Boy, that was close.

But this was the news Friday: Earth okay.

The U.S. Missile Defense Agency reported no incoming asteroids capable of extinction events. In France, at a mountaintop popular with UFO enthusiasts, there was no sign of little green men seeking cavity probes. In China, where an apocalyptic Christian sect was predicting doomsday, the Shanghai stock market dipped slightly.

As the clocks struck midnight in the western Pacific, the brave Kiwis sent forth this message, via social media: “The world has not ended. Sincerely, New Zealand.”

In Mexico, aging New Agers from the United States, dressed in white and carrying yoga mats, raised their hands into the air at the Mayan pyramid at Chichen Itza while a dude with dreadlocks played a didgeridoo.

“It’s not the end of the world, it’s an awakening of consciousness and good and love and spirituality — and it’s been happening for a while,” Mary Lou Anderson, 53, an information technology consultant from Las Vegas, told Reuters news service.

Tourist touts around the world had hoped that Internet blather about the end of the 5,125-year Mayan “long count” calendar would spark a run on trips to see humankind cash in its chips — with two-for-one cocktails — but it mostly never happened.

There was a small blip in travel to Mayan ruins in Mexico and Guatemala, but no tidal wave, officials said. The Mexican government sent a few more troops to Mayan archeological sites, on the watch for end-of-days cults. ButAtlas didn’t shrug.

The media had reported on fears of mass suicides, earthquakes, epidemics and rogue planets hurtling toward Earth — but that might say more about the media than the Maya.

Mayan priests said the end of their calendar was a turning of a page to the next chapter, not the end of the book. Mayan archaeologists chimed in that the doomsday talk was total baloney.

NASA did its part to dispel hysteria. From its Web site:

“Question: Are there any threats to the Earth in 2012? Many Internet websites say the world will end in December 2012.

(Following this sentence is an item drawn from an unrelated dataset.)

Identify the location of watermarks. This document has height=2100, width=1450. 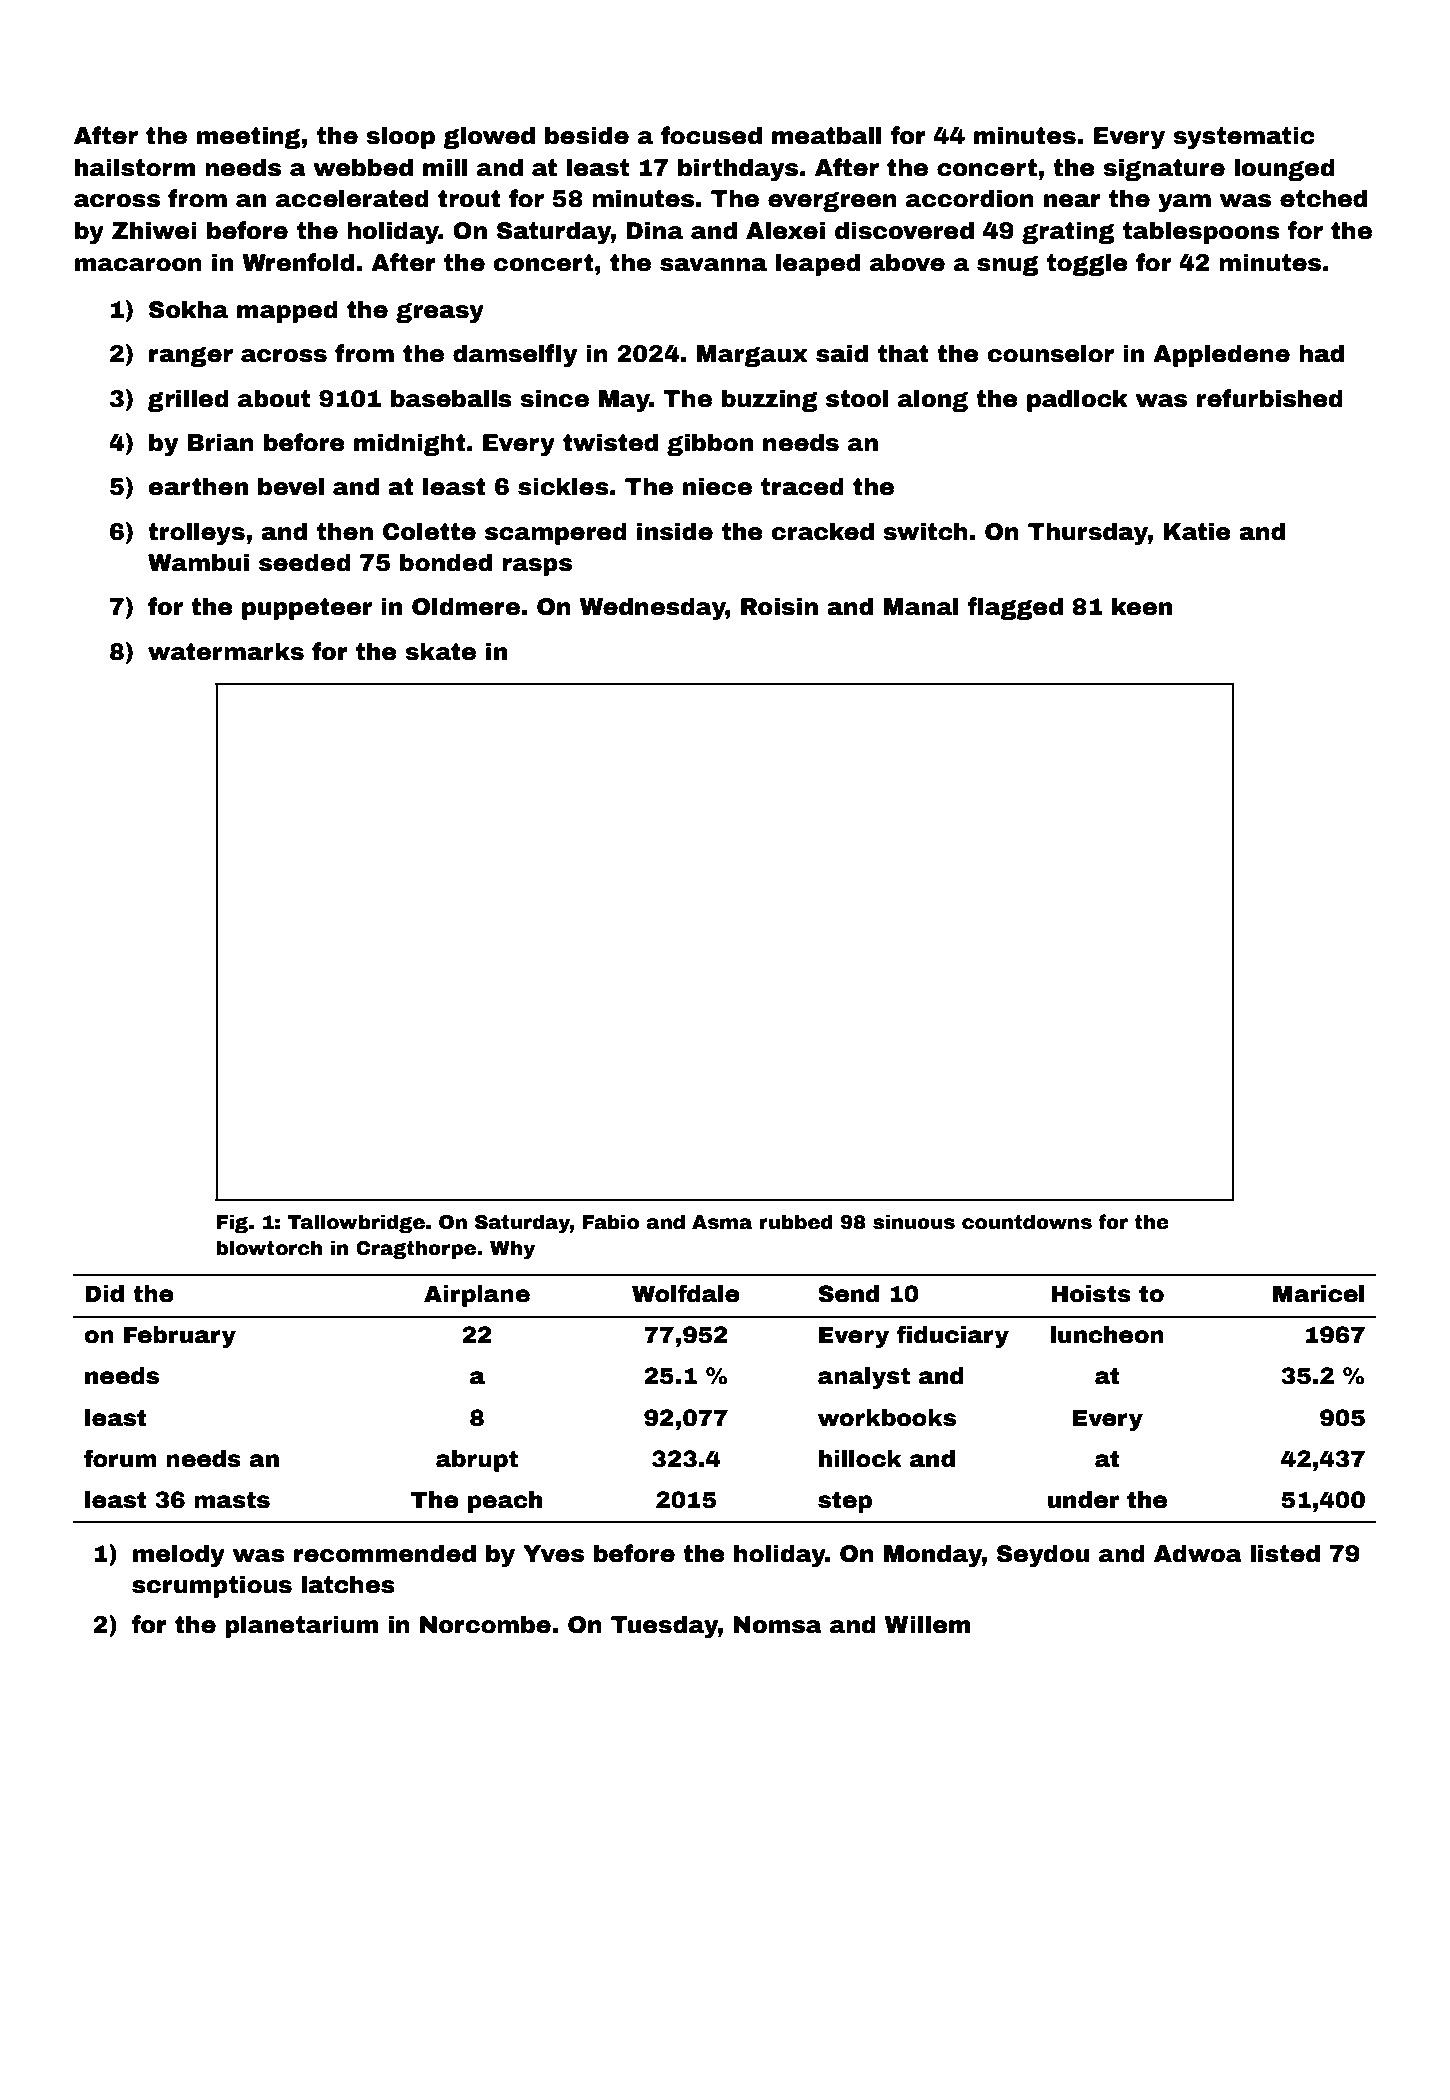
(226, 651).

“Answer: The world will not end in 2012. Our planet has been getting along just fine for more than 4 billion years, and credible scientists worldwide know of no threat associated with 2012.”

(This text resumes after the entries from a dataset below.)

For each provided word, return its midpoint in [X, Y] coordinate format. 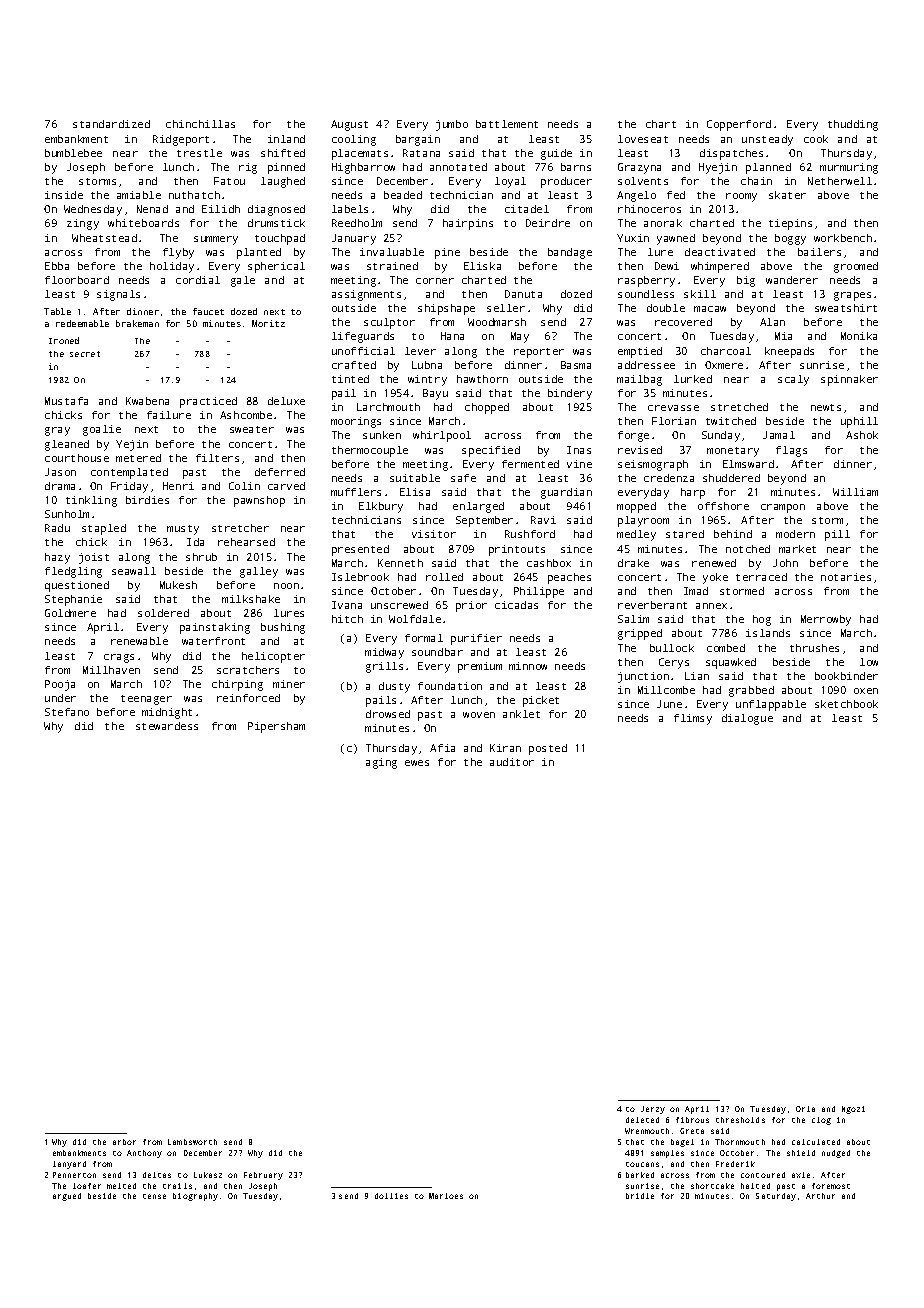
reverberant [652, 605]
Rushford [530, 534]
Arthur [820, 1196]
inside [64, 195]
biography [195, 1197]
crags [119, 658]
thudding [853, 125]
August [349, 125]
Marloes [446, 1196]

But leave it to the rocket scientists to bury the news.

In 5 billion years, give or take several hundred million, the sun will use up most of its hydrogen and will grow fat hot and angry, like many of us. Mercury and Venus, and possibly Earth, will be swallowed up by the sun.

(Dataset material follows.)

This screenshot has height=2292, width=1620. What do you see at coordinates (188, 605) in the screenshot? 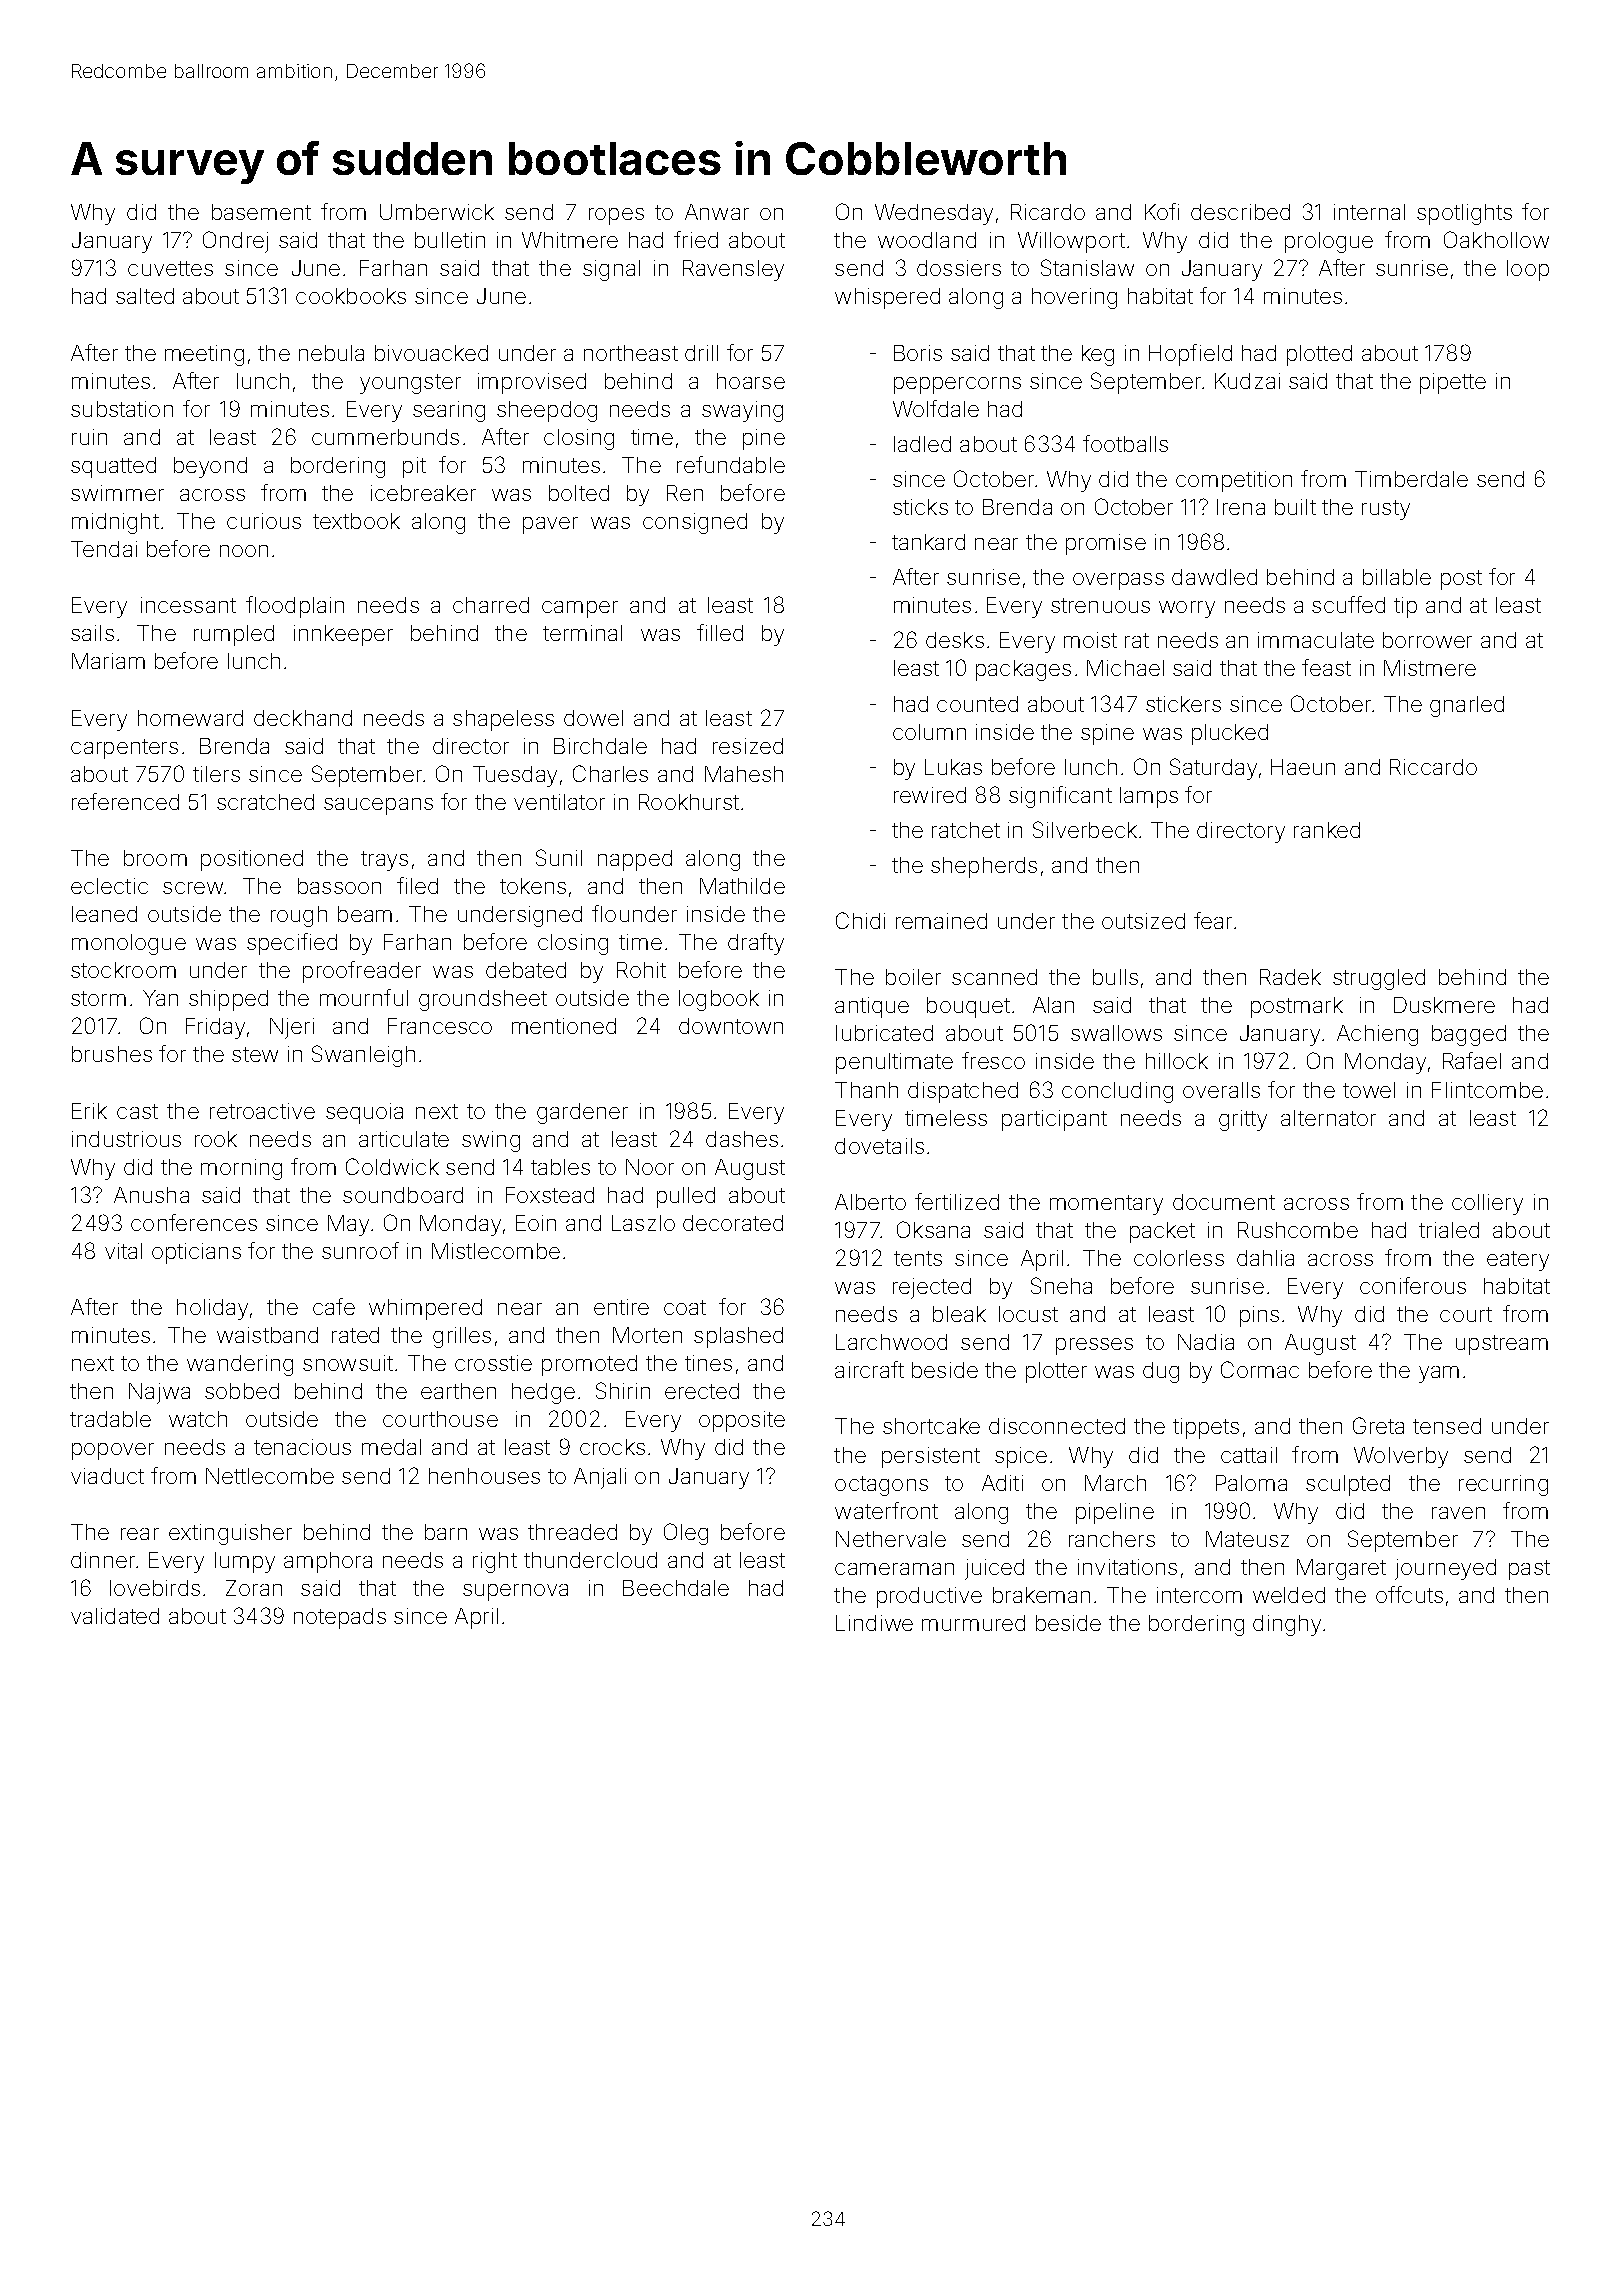
I see `incessant` at bounding box center [188, 605].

So, there’s that. But later.

In the French Pyrenees, meanwhile, the mayor of the village of Bugarach banned UFO watchers from a peak described in New Age lore as an “alien garage” where extraterrestrials are waiting to abandon Earth, taking a few lucky humans with them, Reuters said.

France has no copyright on crazy. In China, security officials rounded up hundreds of members of the Church of Almighty God, whose members have been warning that earthquakes and tsunamis will herald the end of days and the rapture to come.

In Russia, buyers allegedly snapped up candles and kerosene after a newspaper article attributed to a Tibetan monk confirmed the end of the world, according to the Associated Press. Dmitry Medvedev, the Russian prime minister, dismissed the idea, sort of.

“I don't believe in the end of the world,” he said. “At least, not this year.”